SIGTYP 2021 Workshop @NAACL

June 10, 2021 • Mexico City, Mexico

Co-located with NAACL2021

SIGTYP2021 Proceedings are now available here
Join our RocketChat channel

Important Dates

December 22, 2020: First Call for Workshop Papers
March 1, 2021: Second Call for Workshop Papers
~~March 15, 2021:~~March 29, 2021: Paper submission deadline
April 15, 2021: Notification of acceptance
April 26, 2021: Camera-ready deadline
June 10, 2021: Workshop

Keynote Speakers

Claire Bowern

Miryam de Lhoneux

Johannes Bjerva

David Yarowsky

Workshop Description

Encouraged by the 2019 and 2020 workshops, the aim of the third edition of SIGTYP workshop is to act as a platform and a forum for the exchange of information between typology-related research, multilingual NLP, and other research areas that can lead to the development of truly multilingual NLP methods. The workshop is specifically aimed at raising awareness of linguistic typology and its potential in supporting and widening the global reach of multilingual NLP, as well as at introducing computational approaches to linguistic typology. It will foster research and discussion on open problems, not only within the active community working on cross- and multilingual NLP but also inviting input from leading researchers in linguistic typology. Starting from 2021, the workshop will be dedicated to a shared theme, a central topic that most keynote talks and discussions will be focused on. For instance, in 2021 we would like to follow up a recent debate on linguistic diversity (p-linguistics, the study of individual languages) and universalism (g-linguistics, the study of Human Language), see Haspelmath (2020); Evans and Levinson (2009). The process of annotation of highly cross-lingual corpora (such as recently introduced Universal Dependencies (Nivre et al., 2016) and UniMorph (Sylak-Glassman, 2016)) requires distinguishing language-specific, historically accidental phenomena from truly universal phenomena such as the fact that all languages have demonstratives (Diessel, 2014). Our workshop will serve as a platform to enable fruitful discussions on the topic.

Main Topics

The workshop will provide focussed discussion on a range of topics, including (but not limited to) the following:

• Language-independence in training, architecture design, and hyperparameter tuning. Is it possible (and if yes, how) to unravel unknown biases that hinder the cross-lingual performance of NLP algorithms and to leverage the knowledge on such biases in NLP algorithms?

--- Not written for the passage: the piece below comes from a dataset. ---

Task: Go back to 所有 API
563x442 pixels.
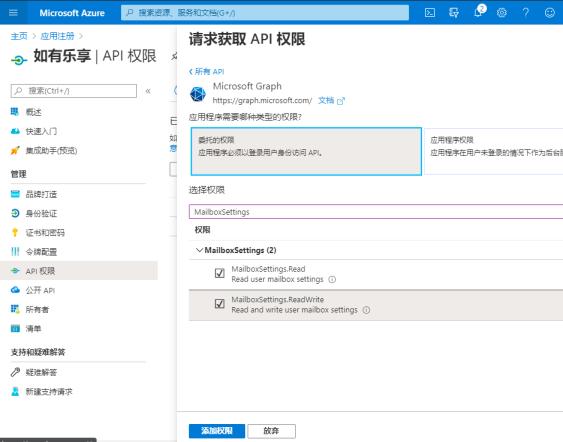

• Integration of typological features in language transfer and joint multilingual learning. In addition to established techniques such as “selective sharing”, are there alternative ways to encoding heterogeneous external knowledge in machine learning algorithms?

• New applications. The application of typology to currently uncharted territories, i.e. the use typological information in NLP tasks where such information has not been investigated yet.

• Automatic inference of typological features. The pros and cons of existing techniques (e.g. heuristics derived from morphosyntactic annotation, propagation from features of other languages, supervised Bayesian and neural models) and discussion on emerging ones.

• Typology and interpretability. The use of typological knowledge for interpretation of hidden representations of multilingual neural models, multilingual data generation and selection, and typological annotation of texts.

• Improvement and completion of typological databases. Combining linguistic knowledge and automatic data-driven methods towards the joint goal of improving the knowledge on cross-linguistic variation and universals.

• Linguistic diversity and universals. Challenges of cross-lingual annotation. Which linguistic phenomena or categories should be considered universal? How should they be annotated?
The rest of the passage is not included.